» **Source material**
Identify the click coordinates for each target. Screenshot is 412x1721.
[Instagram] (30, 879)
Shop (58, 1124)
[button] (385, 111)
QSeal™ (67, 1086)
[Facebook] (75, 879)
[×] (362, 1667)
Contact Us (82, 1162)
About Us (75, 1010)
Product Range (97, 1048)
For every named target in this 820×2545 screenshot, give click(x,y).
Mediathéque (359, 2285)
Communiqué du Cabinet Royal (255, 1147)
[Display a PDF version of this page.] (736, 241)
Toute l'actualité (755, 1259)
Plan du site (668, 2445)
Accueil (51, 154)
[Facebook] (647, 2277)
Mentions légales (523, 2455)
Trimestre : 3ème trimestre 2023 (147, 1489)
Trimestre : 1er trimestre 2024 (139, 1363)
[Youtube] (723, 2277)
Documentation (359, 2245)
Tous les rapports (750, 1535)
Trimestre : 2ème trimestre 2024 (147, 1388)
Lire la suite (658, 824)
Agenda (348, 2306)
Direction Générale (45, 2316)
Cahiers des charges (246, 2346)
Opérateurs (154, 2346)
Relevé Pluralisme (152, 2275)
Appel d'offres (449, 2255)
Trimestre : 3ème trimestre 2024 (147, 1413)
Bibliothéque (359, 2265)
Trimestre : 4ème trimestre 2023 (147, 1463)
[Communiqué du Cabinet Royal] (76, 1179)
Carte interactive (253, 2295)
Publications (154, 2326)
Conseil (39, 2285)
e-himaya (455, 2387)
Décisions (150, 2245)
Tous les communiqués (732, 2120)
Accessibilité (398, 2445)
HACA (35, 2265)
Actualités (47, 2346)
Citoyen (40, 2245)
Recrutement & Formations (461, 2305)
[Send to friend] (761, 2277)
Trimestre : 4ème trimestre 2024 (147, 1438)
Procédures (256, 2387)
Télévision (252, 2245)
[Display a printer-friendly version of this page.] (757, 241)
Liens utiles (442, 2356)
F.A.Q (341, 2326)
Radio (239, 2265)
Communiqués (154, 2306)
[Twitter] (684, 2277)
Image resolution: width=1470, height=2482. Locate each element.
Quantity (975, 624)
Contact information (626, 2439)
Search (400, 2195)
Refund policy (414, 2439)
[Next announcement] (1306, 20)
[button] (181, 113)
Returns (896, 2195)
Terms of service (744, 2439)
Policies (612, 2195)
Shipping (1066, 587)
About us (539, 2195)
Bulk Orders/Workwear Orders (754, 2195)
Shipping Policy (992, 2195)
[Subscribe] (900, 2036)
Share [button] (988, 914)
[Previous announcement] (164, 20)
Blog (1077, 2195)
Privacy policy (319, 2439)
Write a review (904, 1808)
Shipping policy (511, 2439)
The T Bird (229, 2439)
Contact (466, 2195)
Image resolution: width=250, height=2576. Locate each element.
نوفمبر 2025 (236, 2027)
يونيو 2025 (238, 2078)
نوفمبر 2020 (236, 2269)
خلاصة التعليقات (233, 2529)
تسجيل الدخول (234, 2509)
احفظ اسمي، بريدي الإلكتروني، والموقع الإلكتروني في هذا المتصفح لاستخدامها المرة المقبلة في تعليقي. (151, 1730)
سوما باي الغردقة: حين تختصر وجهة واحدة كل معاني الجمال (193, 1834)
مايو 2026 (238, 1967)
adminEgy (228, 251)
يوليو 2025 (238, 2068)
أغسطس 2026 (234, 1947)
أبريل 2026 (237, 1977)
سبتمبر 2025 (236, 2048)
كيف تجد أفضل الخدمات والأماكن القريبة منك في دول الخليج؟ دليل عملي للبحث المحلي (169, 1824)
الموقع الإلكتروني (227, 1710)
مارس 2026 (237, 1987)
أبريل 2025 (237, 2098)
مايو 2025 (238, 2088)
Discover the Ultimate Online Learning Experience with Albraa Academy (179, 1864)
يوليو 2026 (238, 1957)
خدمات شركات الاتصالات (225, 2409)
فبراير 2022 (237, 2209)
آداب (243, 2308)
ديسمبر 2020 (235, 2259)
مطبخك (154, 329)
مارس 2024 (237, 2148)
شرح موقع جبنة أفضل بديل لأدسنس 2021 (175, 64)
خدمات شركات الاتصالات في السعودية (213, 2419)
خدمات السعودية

» **Exercise**
Your answer should consist of every entry, repeated exactly.

» **Result**
Identify the click coordinates for each target. Screenshot is 412x1721.
[Instagram] (30, 879)
Shop (58, 1124)
[button] (385, 111)
QSeal™ (67, 1086)
[Facebook] (75, 879)
[×] (362, 1667)
Contact Us (82, 1162)
About Us (75, 1010)
Product Range (97, 1048)
For every named target in this 820×2545 screenshot, give click(x,y).
Mediathéque (359, 2285)
Communiqué du Cabinet Royal (255, 1147)
[Display a PDF version of this page.] (736, 241)
Toute l'actualité (755, 1259)
Plan du site (668, 2445)
Accueil (51, 154)
[Facebook] (647, 2277)
Mentions légales (523, 2455)
Trimestre : 3ème trimestre 2023 (147, 1489)
Trimestre : 1er trimestre 2024 (139, 1363)
[Youtube] (723, 2277)
Documentation (359, 2245)
Tous les rapports (750, 1535)
Trimestre : 2ème trimestre 2024 (147, 1388)
Lire la suite (658, 824)
Agenda (348, 2306)
Direction Générale (45, 2316)
Cahiers des charges (246, 2346)
Opérateurs (154, 2346)
Relevé Pluralisme (152, 2275)
Appel d'offres (449, 2255)
Trimestre : 3ème trimestre 2024 (147, 1413)
Bibliothéque (359, 2265)
Trimestre : 4ème trimestre 2023 (147, 1463)
[Communiqué du Cabinet Royal] (76, 1179)
Carte interactive (253, 2295)
Publications (154, 2326)
Conseil (39, 2285)
e-himaya (455, 2387)
Décisions (150, 2245)
Tous les communiqués (732, 2120)
Accessibilité (398, 2445)
HACA (35, 2265)
Actualités (47, 2346)
Citoyen (40, 2245)
Recrutement & Formations (461, 2305)
[Send to friend] (761, 2277)
Trimestre : 4ème trimestre 2024 (147, 1438)
Procédures (256, 2387)
Télévision (252, 2245)
[Display a printer-friendly version of this page.] (757, 241)
Liens utiles (442, 2356)
F.A.Q (341, 2326)
Radio (239, 2265)
Communiqués (154, 2306)
[Twitter] (684, 2277)
Image resolution: width=1470, height=2482. Locate each element.
Quantity (975, 624)
Contact information (626, 2439)
Search (400, 2195)
Refund policy (414, 2439)
[Next announcement] (1306, 20)
[button] (181, 113)
Returns (896, 2195)
Terms of service (744, 2439)
Policies (612, 2195)
Shipping (1066, 587)
About us (539, 2195)
Bulk Orders/Workwear Orders (754, 2195)
Shipping Policy (992, 2195)
[Subscribe] (900, 2036)
Share [button] (988, 914)
[Previous announcement] (164, 20)
Blog (1077, 2195)
Privacy policy (319, 2439)
Write a review (904, 1808)
Shipping policy (511, 2439)
The T Bird (229, 2439)
Contact (466, 2195)
Image resolution: width=250, height=2576. Locate each element.
نوفمبر 2025 (236, 2027)
يونيو 2025 (238, 2078)
نوفمبر 2020 (236, 2269)
خلاصة التعليقات (233, 2529)
تسجيل الدخول (234, 2509)
احفظ اسمي، بريدي الإلكتروني، والموقع الإلكتروني في هذا المتصفح لاستخدامها المرة المقبلة في تعليقي. (151, 1730)
سوما باي الغردقة: حين تختصر وجهة واحدة كل معاني الجمال (193, 1834)
مايو 2026 (238, 1967)
adminEgy (228, 251)
يوليو 2025 (238, 2068)
أغسطس 2026 (234, 1947)
أبريل 2026 (237, 1977)
سبتمبر 2025 (236, 2048)
كيف تجد أفضل الخدمات والأماكن القريبة منك في دول الخليج؟ دليل عملي للبحث المحلي (169, 1824)
الموقع الإلكتروني (227, 1710)
مارس 2026 (237, 1987)
أبريل 2025 (237, 2098)
مايو 2025 (238, 2088)
Discover the Ultimate Online Learning Experience with Albraa Academy (179, 1864)
يوليو 2026 (238, 1957)
خدمات شركات الاتصالات (225, 2409)
فبراير 2022 (237, 2209)
آداب (243, 2308)
ديسمبر 2020 (235, 2259)
مطبخك (154, 329)
مارس 2024 (237, 2148)
شرح موقع جبنة أفضل بديل لأدسنس 2021 (175, 64)
خدمات شركات الاتصالات في السعودية (213, 2419)
خدمات السعودية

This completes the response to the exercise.